署名認証に関して言えば、日本における印鑑証明に似ており、自分の署名をご自身が住む地区の公証役場で登録します。
自分もしくは第三者が文書上の署名を認証する場合、該当する署名の登録のある公証役場に行って手続きをします。
翻訳された文書に担当した公証翻訳人の署名が記載されています。
公証翻訳人の署名が登録されている公証役場に翻訳された文書を持っていき認証を受けます。
ステップ6:ブラジルの教育機関に提出
公証役場にて公証翻訳人の署名の認証が終われば認証関連の手続きは終わりです。
あとは留学先のブラジルの教育機関に提出するだけです。
ブラジルの教育機関の文書を日本に持ち込む場合
ブラジルの大学や大学院を卒業し、日本に卒業証明書を持っていく場合にも手続きが必要です。
ただし手続きは簡単です。
- 教育機関で必要な証明書を発行
- 教育機関の署名(公印)が登録されている公証役場で署名認証
- 必要に応じて証明書を日本語に翻訳
自分でできるのであれば自分で翻訳して構いません。
まとめ
ブラジルに留学する際に必要になる卒業証明書などの書類の手続きの流れをお伝えしました。
お気付きのとおりかなり手間がかかります。
これはブラジルに限ったことではありません。
コロンビア出身の妻によるとコロンビアも同じで、南米の他の国でも同じだろうと言っていました。
南米全体で学歴に関する書類提示の規則は厳しいようです。
これらの認証手続きを行わないと正式な書類として認められず、留学そのものに支障をきたしてしまいます。
一方、日本ではその点はかなり寛容だと思います。
とは言え日本のケースを基準にし南米留学をしようとするとかなり大変な思いをすると思います。
これらの手続きが必要になることをあらかじめ頭に入れておくことで心の負担は軽減されると思います。
南米に留学を検討されている方はぜひ参考にしてください。
補足情報
今回はブラジルの大学や大学院、大学付属の語学学校の入学する場合の教育関連文書の認証手続きについて説明しました。

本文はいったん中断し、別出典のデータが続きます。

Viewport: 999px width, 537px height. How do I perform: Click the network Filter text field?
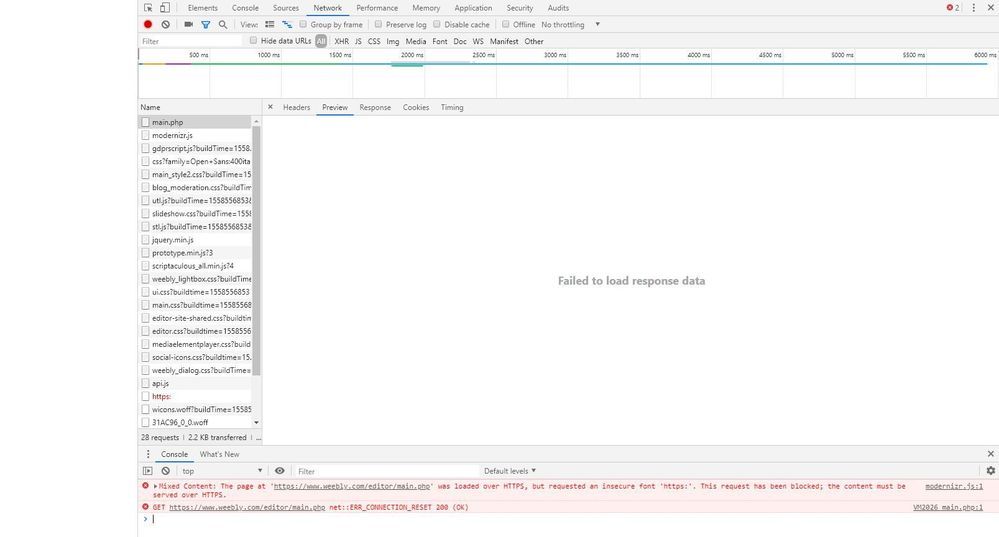tap(190, 41)
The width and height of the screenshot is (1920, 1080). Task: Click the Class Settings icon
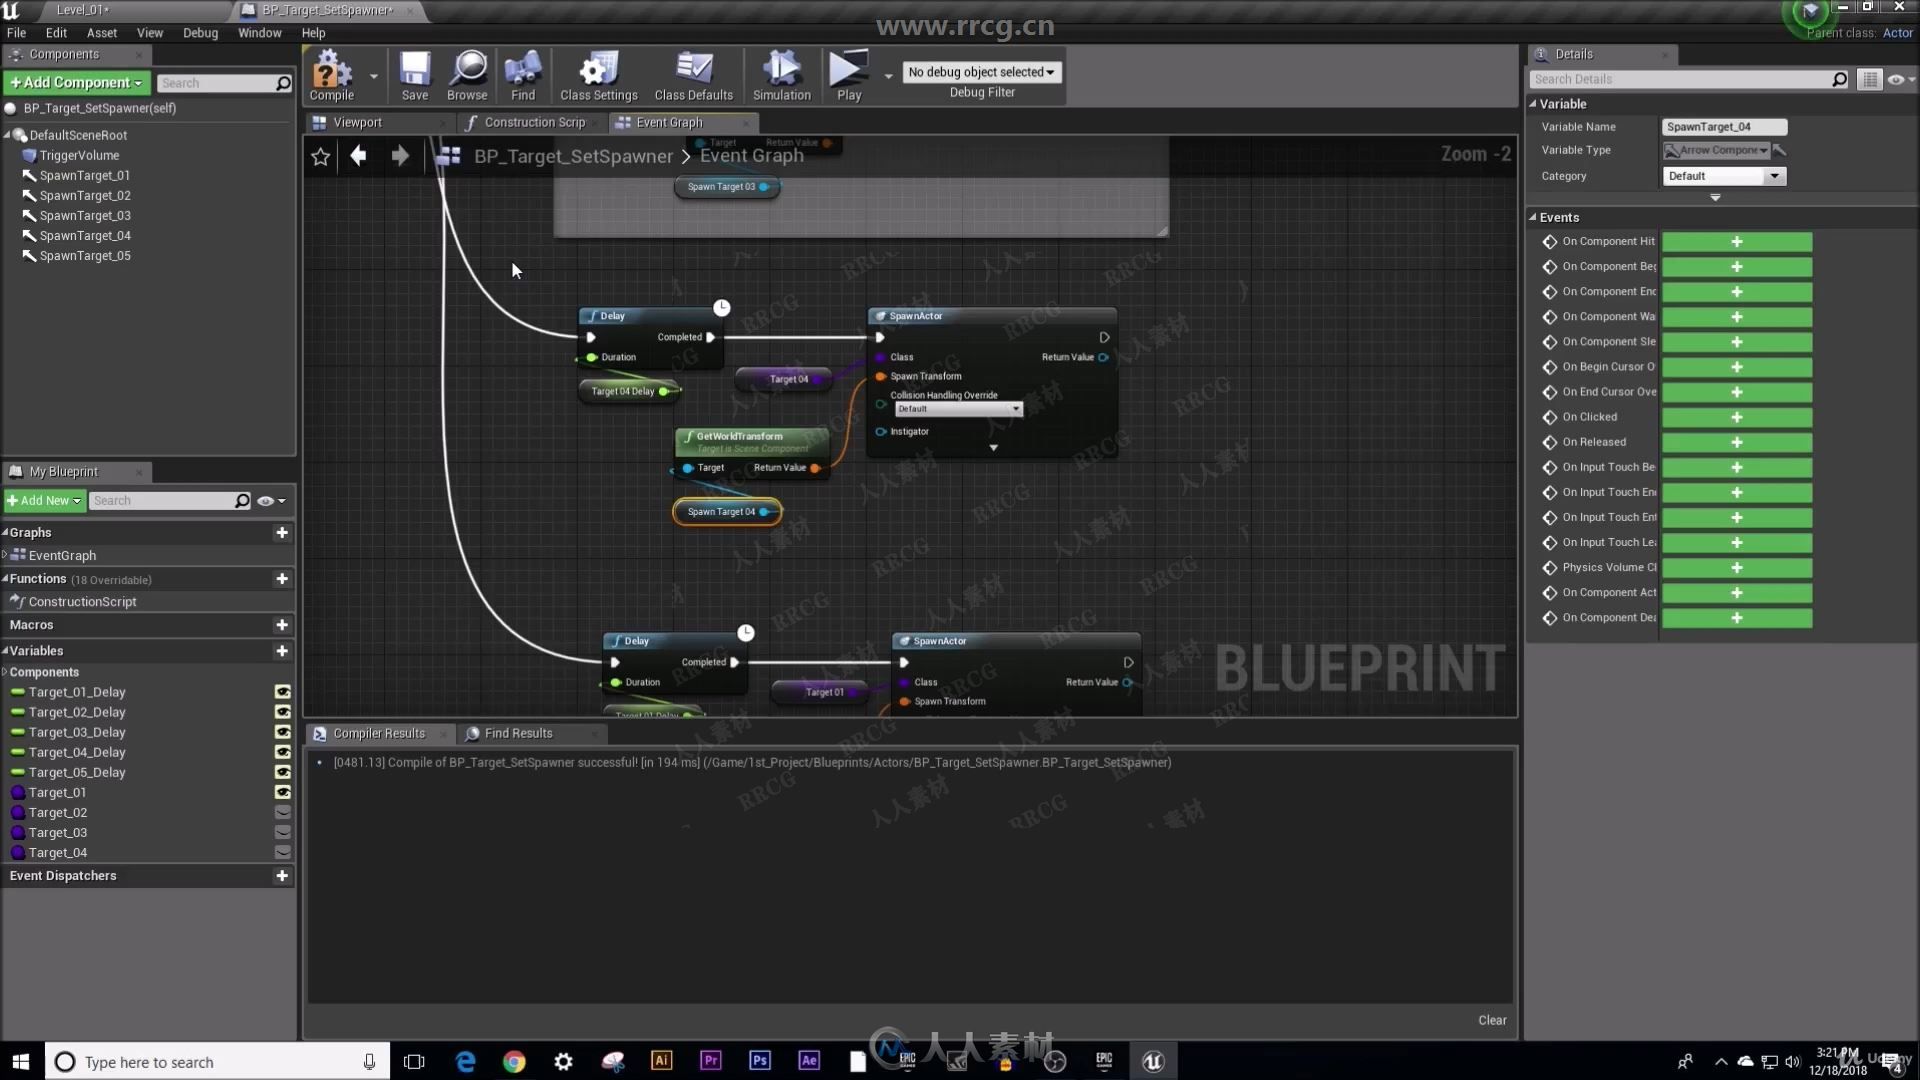[599, 73]

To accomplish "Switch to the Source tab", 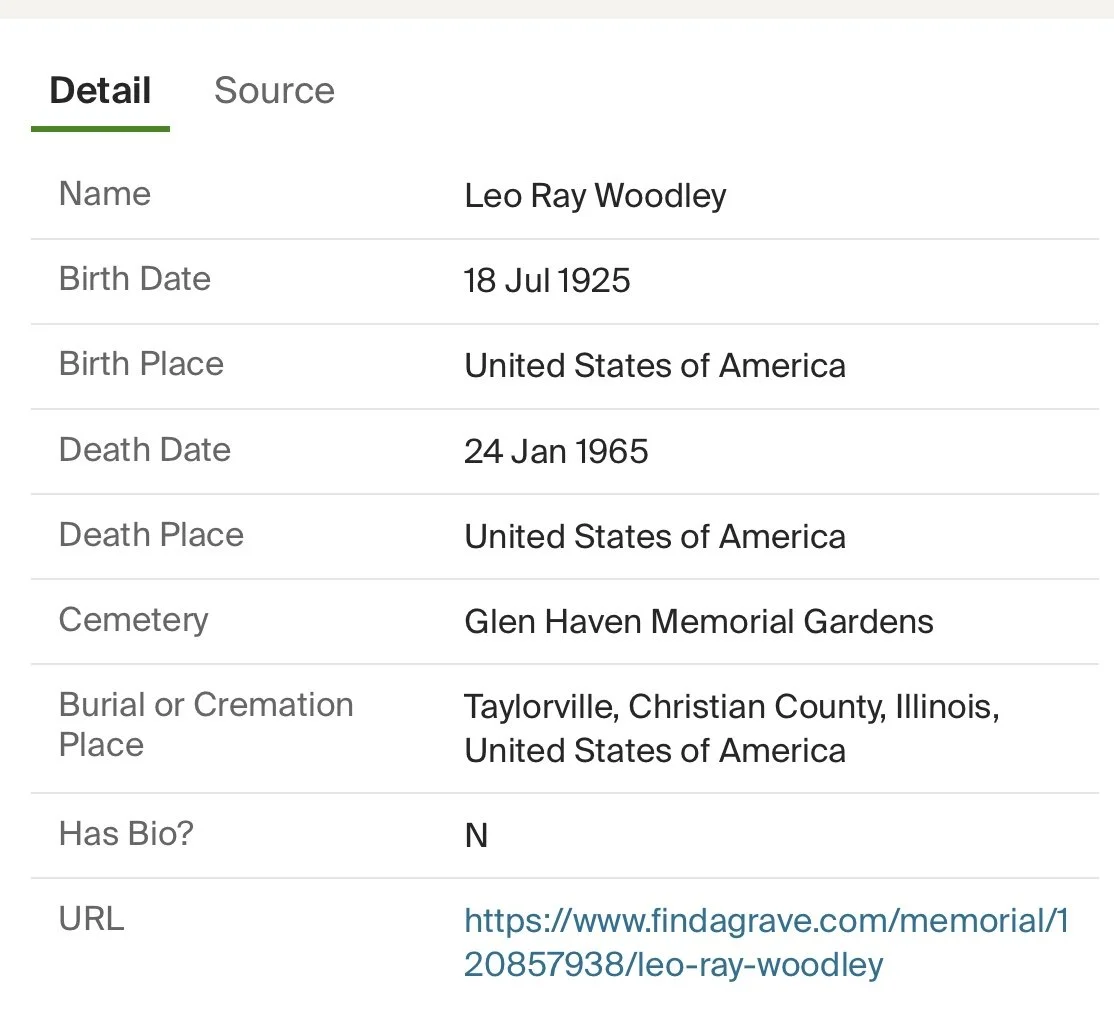I will pyautogui.click(x=274, y=90).
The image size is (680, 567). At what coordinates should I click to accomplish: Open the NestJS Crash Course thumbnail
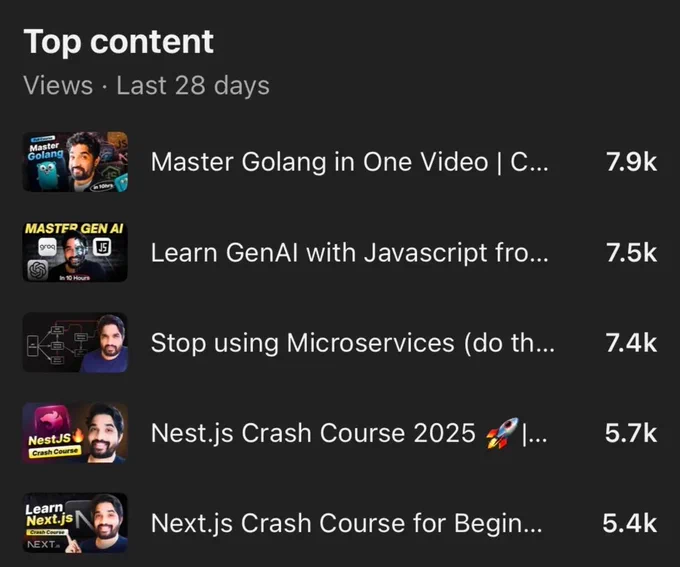click(75, 433)
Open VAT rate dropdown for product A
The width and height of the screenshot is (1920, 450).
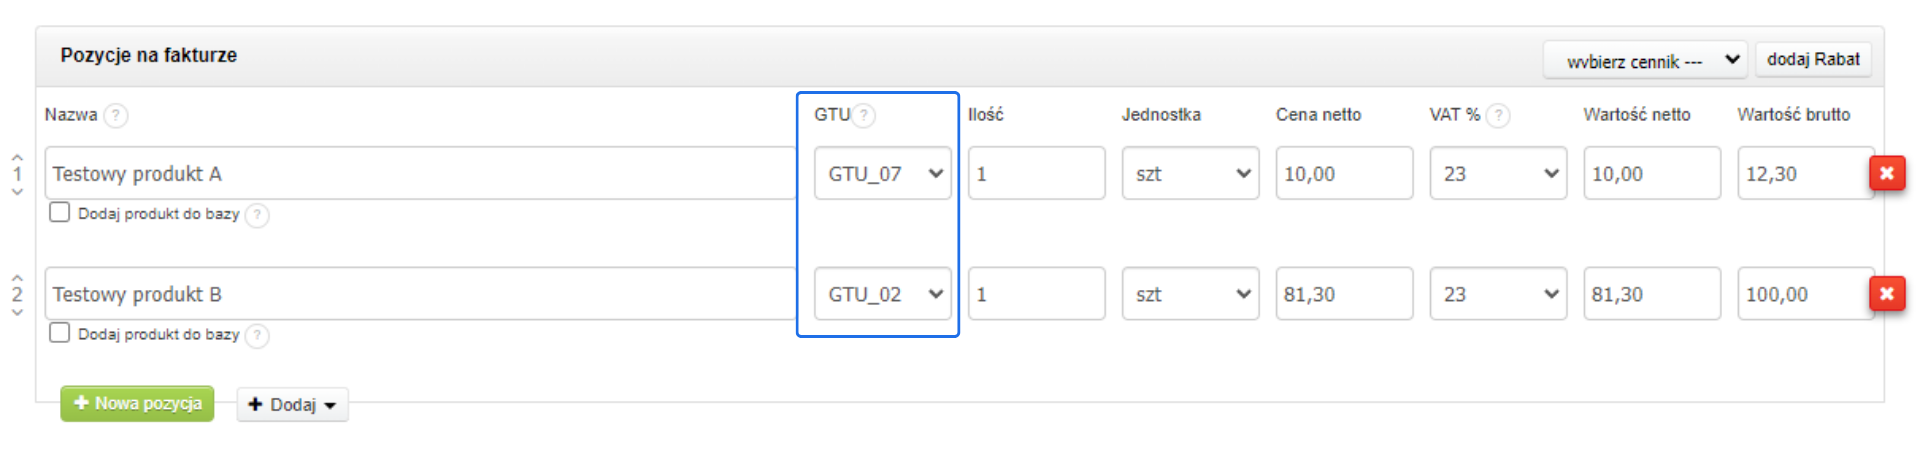1497,173
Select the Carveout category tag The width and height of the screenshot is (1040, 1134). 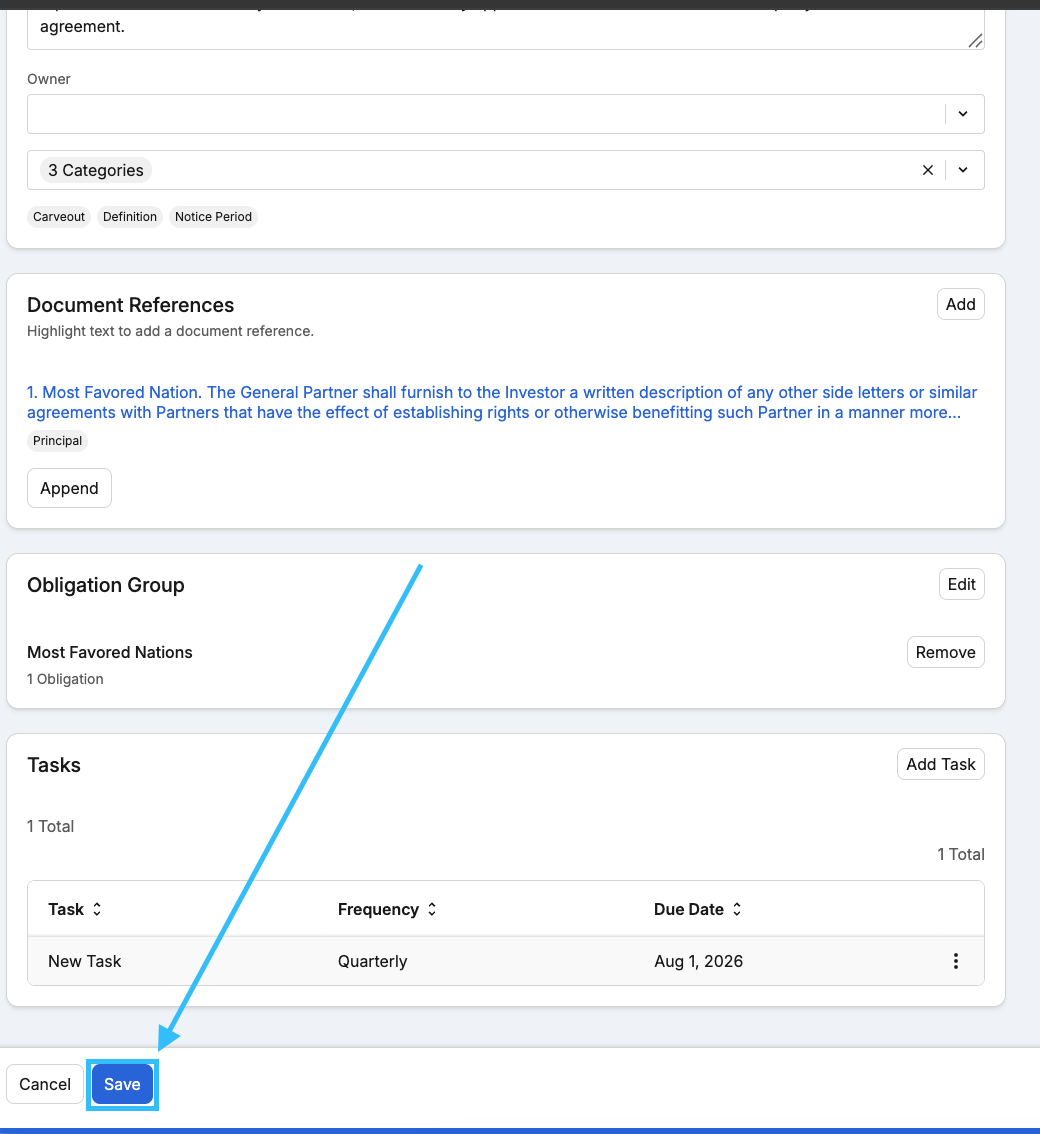59,216
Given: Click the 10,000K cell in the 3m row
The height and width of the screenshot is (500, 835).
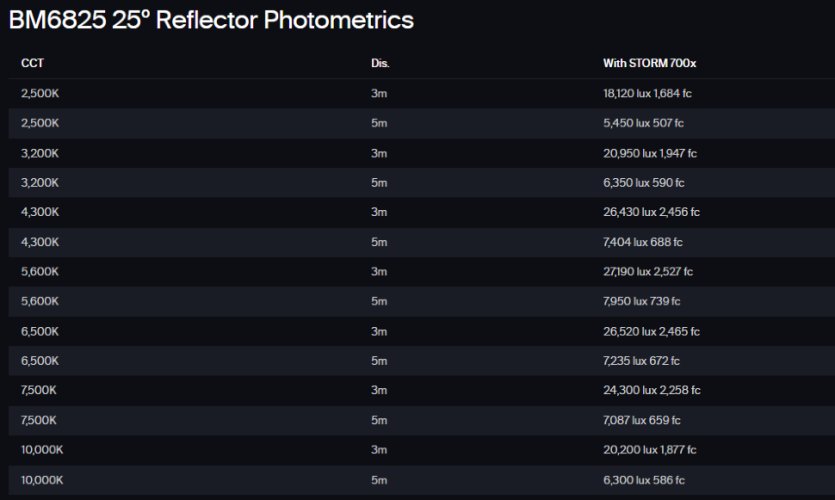Looking at the screenshot, I should 42,450.
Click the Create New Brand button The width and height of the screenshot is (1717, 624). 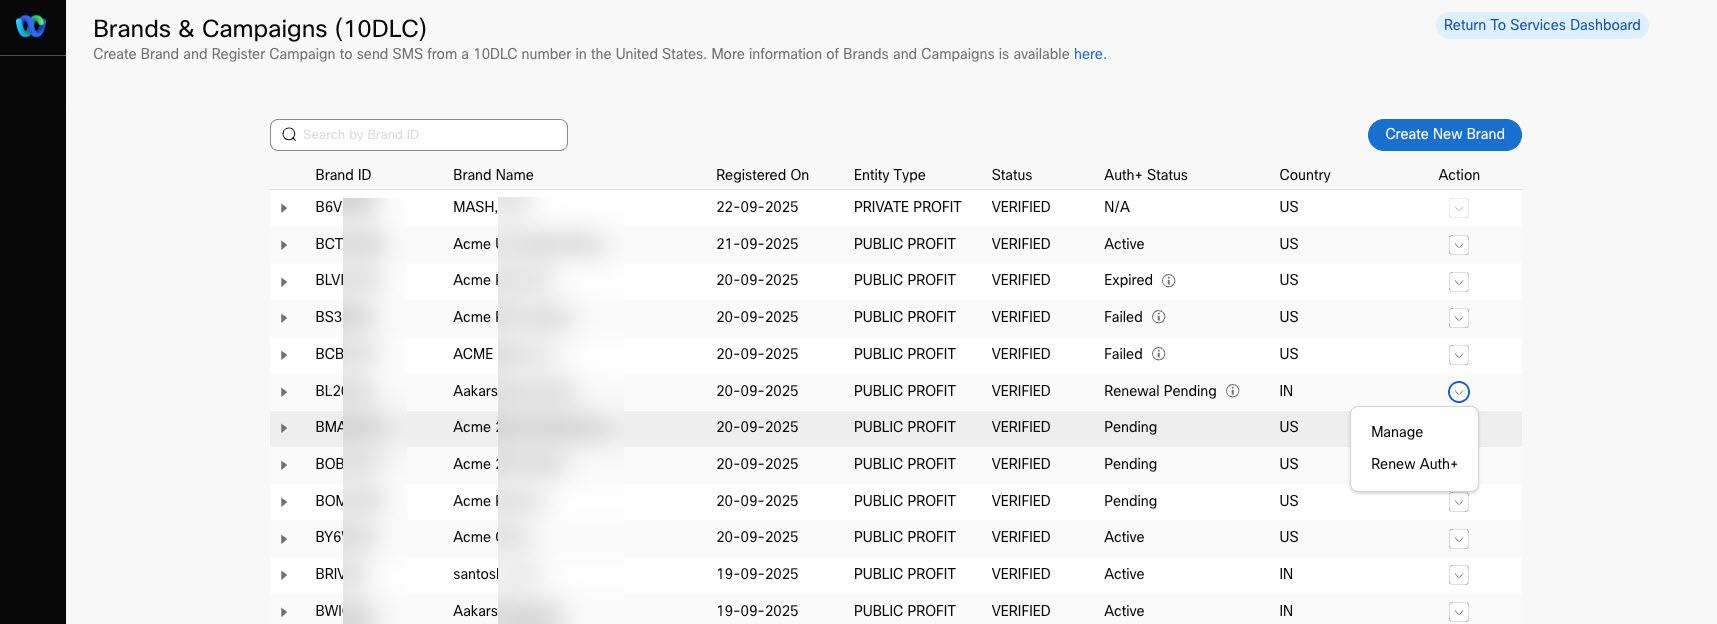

しかし、日本で修士号を取得しブラジルで博士課程を行う場合やブラジルの政府機関に就職する際にはこれらの認証手続きに加え、外国で取得した学位の再認証(revalidação de Diplomas)が必要になります。
これは外国で取得した学位をブラジルの大学等でブラジルの学位と同等であるかどうかを確認するプロセスです。これにより、学位の価値やレベルがブラジルの基準に合致しているかどうか確認します。
これは卒業証明書の認証手続きより比べ物ならないほど複雑なので今回は割愛させていただきます。